ある土曜日の夕方のこと

 帰ってきた。これから六時間なにで時間を潰そうか。練習サボって何してんだ、ほんとにそんな感じかも知れないけど、僕には今日ちょっと行けそうになかった。行ったら行けてしまうことになんとなく憤りを感じてもいたから、午前のうちに体調不良を伝えて欠席を決めた。仕方がないので渋谷に出てみたのだが、何もすることがない。退屈だ。建物に入ることはためらわれた。たくさんの商品が並ぶきらびやかな陳列棚を見ていると僕はいつもひどく頭が痛くなる。帰りたくないから家を出たけど、家に帰るより良い方法が見つからなかった。なるべくゆっくり帰れるよう各駅停車に乗った。ケータイの電源は極力切るようにして、珍しく、読書をしていたが気が紛れることはなかった。いつものように索漠とした気持ちを書き残したい気持ちが募るが、ケータイをいじらないと決めていたのでできない。そのお蔭でこんなに体調が整っているんだと自覚を改めることで我慢した。小説も一行を読むのが大変だ。知らない言葉を読むのは苦しい。それでも村田沙耶香は知っている言葉だったが、しかし知っていてなお刺激の強い、という類の言葉ではないようだった。
 電車を降りたらいつものように駅前の本屋に吸い込まれた。
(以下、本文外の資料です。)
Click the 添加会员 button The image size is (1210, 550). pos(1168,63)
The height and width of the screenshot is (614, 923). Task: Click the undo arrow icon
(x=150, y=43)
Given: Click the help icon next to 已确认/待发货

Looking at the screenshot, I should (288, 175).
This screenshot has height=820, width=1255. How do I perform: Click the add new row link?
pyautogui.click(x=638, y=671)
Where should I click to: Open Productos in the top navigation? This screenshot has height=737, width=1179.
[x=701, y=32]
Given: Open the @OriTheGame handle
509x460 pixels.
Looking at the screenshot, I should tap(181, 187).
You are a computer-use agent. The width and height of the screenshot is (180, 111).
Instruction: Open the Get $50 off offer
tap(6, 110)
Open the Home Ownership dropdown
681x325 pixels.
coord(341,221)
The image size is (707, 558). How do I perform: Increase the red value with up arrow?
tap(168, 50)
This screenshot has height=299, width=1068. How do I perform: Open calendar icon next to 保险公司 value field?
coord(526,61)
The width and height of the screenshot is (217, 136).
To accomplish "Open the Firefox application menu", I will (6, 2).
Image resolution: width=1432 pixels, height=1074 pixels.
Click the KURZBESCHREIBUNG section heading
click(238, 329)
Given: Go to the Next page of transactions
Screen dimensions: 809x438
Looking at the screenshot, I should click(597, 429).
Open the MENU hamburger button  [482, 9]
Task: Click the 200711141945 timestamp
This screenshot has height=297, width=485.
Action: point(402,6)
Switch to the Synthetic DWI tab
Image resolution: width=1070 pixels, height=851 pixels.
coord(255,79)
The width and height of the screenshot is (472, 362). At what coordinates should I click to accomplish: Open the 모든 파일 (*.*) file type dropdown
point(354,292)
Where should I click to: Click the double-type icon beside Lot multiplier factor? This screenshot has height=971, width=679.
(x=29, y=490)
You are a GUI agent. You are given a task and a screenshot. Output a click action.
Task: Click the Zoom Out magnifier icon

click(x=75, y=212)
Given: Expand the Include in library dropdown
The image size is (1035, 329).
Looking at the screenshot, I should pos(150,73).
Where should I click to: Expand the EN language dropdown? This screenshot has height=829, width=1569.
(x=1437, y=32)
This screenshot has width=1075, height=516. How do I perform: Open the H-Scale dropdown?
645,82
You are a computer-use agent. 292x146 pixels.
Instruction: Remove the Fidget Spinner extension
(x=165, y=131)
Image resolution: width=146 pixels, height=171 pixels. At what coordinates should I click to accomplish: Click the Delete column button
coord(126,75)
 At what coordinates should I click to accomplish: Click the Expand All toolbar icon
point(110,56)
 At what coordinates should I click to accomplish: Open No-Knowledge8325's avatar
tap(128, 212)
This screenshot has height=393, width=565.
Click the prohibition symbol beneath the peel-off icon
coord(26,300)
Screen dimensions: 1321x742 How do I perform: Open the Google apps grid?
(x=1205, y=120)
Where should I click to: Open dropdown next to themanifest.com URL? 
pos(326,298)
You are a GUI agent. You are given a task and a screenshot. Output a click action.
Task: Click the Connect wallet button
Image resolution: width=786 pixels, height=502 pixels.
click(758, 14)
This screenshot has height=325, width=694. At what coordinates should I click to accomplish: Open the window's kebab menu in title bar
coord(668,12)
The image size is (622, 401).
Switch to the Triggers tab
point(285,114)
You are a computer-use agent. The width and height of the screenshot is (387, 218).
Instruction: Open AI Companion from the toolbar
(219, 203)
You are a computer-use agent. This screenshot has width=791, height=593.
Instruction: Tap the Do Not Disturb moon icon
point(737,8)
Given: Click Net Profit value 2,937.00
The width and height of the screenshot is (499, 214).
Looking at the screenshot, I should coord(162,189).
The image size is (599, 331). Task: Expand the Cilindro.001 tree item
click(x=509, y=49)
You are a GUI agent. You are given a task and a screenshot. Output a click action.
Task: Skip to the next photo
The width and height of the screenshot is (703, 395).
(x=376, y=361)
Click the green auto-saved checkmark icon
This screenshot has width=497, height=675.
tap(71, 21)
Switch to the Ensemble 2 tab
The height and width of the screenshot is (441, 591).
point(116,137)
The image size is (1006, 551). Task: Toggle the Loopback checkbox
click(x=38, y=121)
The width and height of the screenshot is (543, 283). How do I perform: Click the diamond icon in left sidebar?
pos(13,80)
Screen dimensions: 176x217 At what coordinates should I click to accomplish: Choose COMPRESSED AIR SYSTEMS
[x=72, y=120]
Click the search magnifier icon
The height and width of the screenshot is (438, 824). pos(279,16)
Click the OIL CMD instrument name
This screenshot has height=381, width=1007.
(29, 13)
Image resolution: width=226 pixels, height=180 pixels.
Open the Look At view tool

明らかに不毛だ。そのことに視覚的に気づいていたから、普段より早く立ち去った。スーパーに入ったが、目ぼしい食材がなかった。仕方がないから、少し迷いながらオリジン弁当に向かった。道行きに知り合いとすれ違った。僕は破顔して明るい声色をもって応えた。ひどくおかしく、頭の悪いことをしていると思った。オリジン弁当では悩んだ末に野菜炒め弁当を購入した。五百円なので高くも安くもない。店員の二人は感じが良かったが、レジスターがセルフだったのには何故か困惑した。帰路、漫画家と作家を比べる妄想をしようとしたが、すぐに壁に突き当たって飽きて疲れてやめてしまった。没頭することもなかった。悲しい人生だ。僕も「もうそろそろ」なんじゃないかと感じた。けれどことさら死ぬ勇気もないから、明日も今日を生きていくのだと思う。

 世の中のことや社会のことに、冷めたかのように面倒な気持ちを向ける人と、張り切って知ろうとする人との二人が僕の中にいるのだった。僕はそのどちらを選ぶことも出来ずに、都合よく二人を振り回している。この二人には勝手に動き出してくれるほどの自律性もなければ、小説の登場人物にしてあげられるほどの創発性もなかった。


 この程度のものは小説でも詩でもなく、手記だと思った。創作には多分なれなかった。